「2番目の医師は、それまでの経過を踏まえた豊富な情報をもとに診断ができたため、1番目の医師より有利だったのです」

 医師からしてみれば、病院を頻繁に変えない方が、病気はもちろん、既往症や生活習慣といった、患者に関するさまざまな情報が積み重なり、診断材料が増えるので、より的確な治療ができるという。

「医師が、患者さんの考えや不安を理解する努力をするのは当然です。一方で患者さんにも、医師が何を考えて診断をし、医療行為をしているかを知ってもらえると、意思の疎通がしやすくなって、病気への理解度が深まり、よりよい治療ができると思います」

◆余計な医療は不要と説明できるのが名医

 しかし、患者はそのような“医師側の事情”など、知る由もない。こういったケースでは、最初の医師は信用を落とし、悪評すら立てられかねない。そうならないよう“サービス”として、患者が望む検査や欲しがる薬を提供したいと考える医師も中にはいるという。患者の目には、そういった医師の方が、満足いく治療をしてくれるという点で“名医”に映るかもしれない。しかし、本来の名医とはその逆だと山本さんは力説する。

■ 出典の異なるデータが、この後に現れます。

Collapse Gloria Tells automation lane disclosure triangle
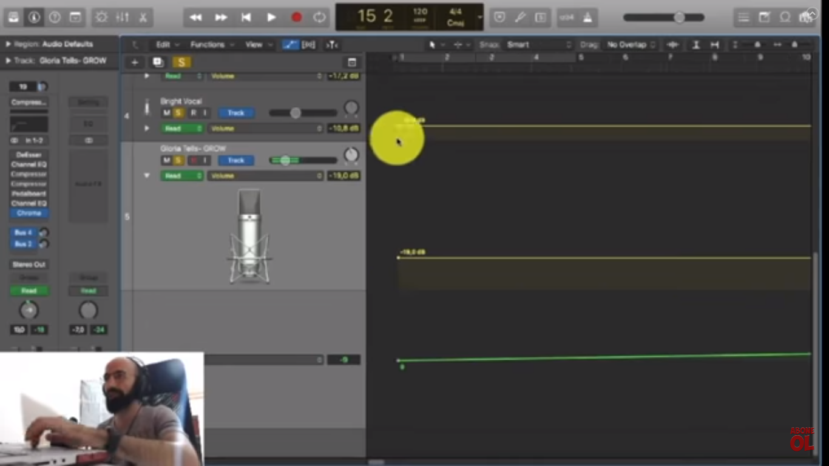This screenshot has width=829, height=466. pos(147,175)
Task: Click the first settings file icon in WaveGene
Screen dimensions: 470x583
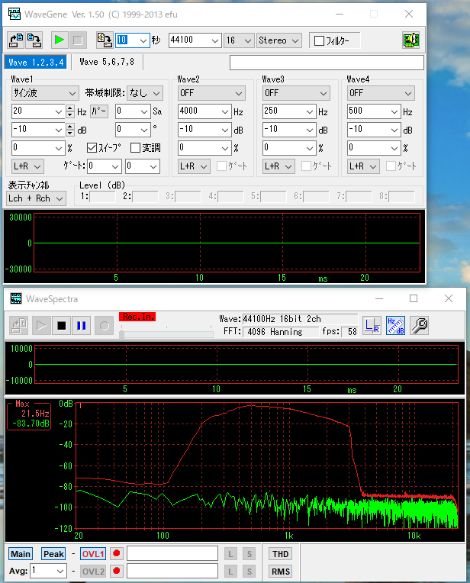Action: click(15, 40)
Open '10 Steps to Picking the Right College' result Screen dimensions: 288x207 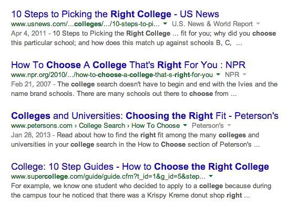(x=115, y=14)
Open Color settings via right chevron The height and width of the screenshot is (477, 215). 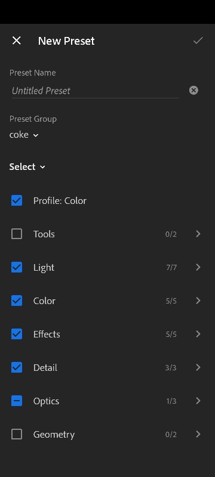pos(198,301)

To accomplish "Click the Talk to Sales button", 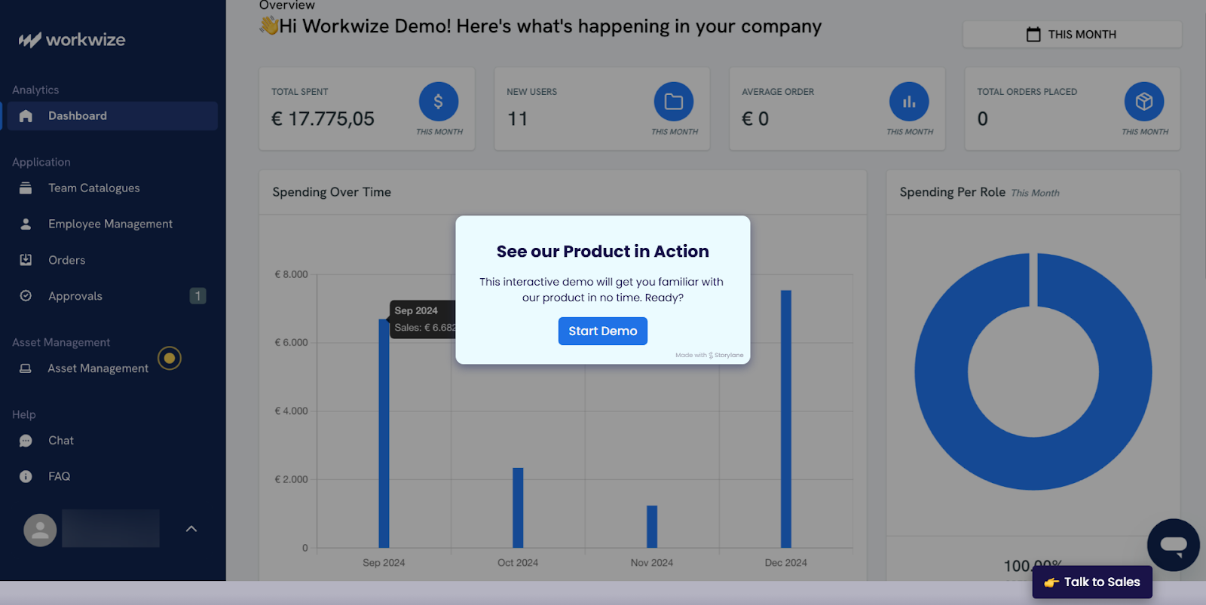I will pyautogui.click(x=1092, y=582).
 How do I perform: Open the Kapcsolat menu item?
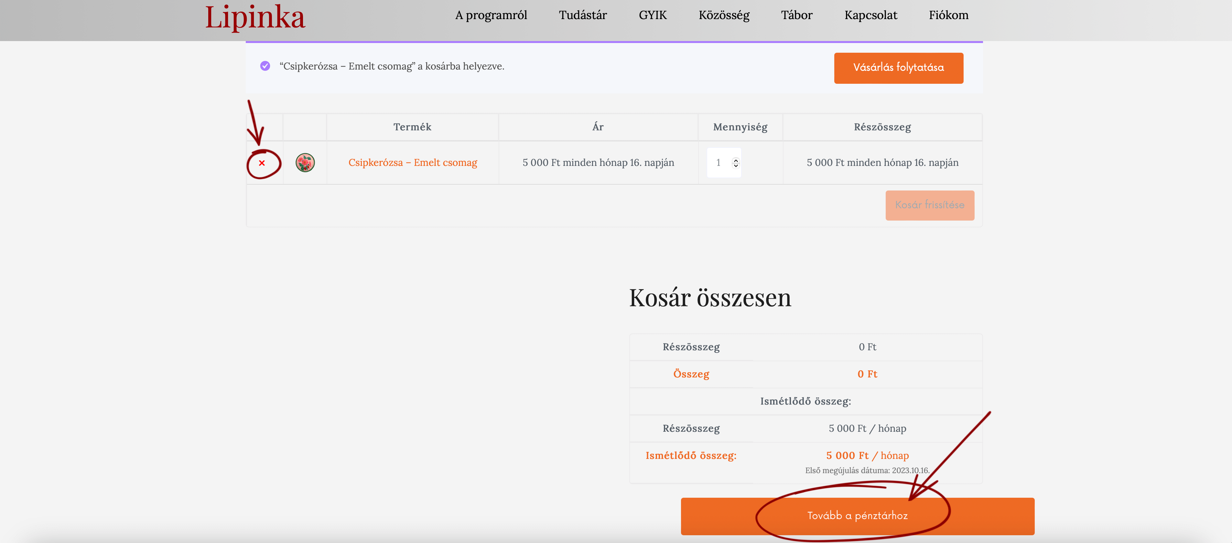tap(870, 15)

「一般外来を訪れる患者さんは比較的軽症のケースが多く、精密検査や入院、手術などが必要な重篤な病気はせいぜい1割以下でしょう。つまり、ほとんどの患者さんに血液検査やレントゲン、CT(コンピュータ断層撮影)などの検査は必要ありません。しかし、検査を受け、薬をもらってこそ診療だと考える人が多く、それが適切な治療の妨げになることがあります」

 患者にしてみれば、体調の異変はとてつもない不安だ。いまは軽い症状でも、重篤な病が潜んでいるかもしれない。何時間も待たされた末、検査はされず薬も処方されないとなると、「こんなにつらいのに、何もしてもらえなかった。この診断は正しいのだろうか」と不安になるのも当然だ。

「本当の名医とは、必要のない薬や検査を見抜いて、患者さんにそのことを伝え、不安を拭い去るような説明がきちんとできる医師をさすと、私は思っています」

 つまり、患者に安心を与えられる医師こそ名医なのだ。

「確かに検査や薬は大切ですが、もっと大切なのは病状についての情報を得るための“問診”。ここを大切にし、きちんとコミュニケーションを取れる医師かどうかを見抜くことが、患者さんにとって必要なスキルだと思います」

 では、コミュニケーション能力が高い医師かどうかを見抜くにはどうしたらいいのか。それは患者側からも質問をしてみるしかない。

 ひと昔前は、「私の言うことを聞きなさい」という態度の医師が多かったため、年配のかたには、勇気がいる行為かもしれない。しかし最近の医師はむしろ、患者との対話を大切にする傾向にある。自分の命がかかっていると思って次の診察時にはぜひ、話しかけてみよう。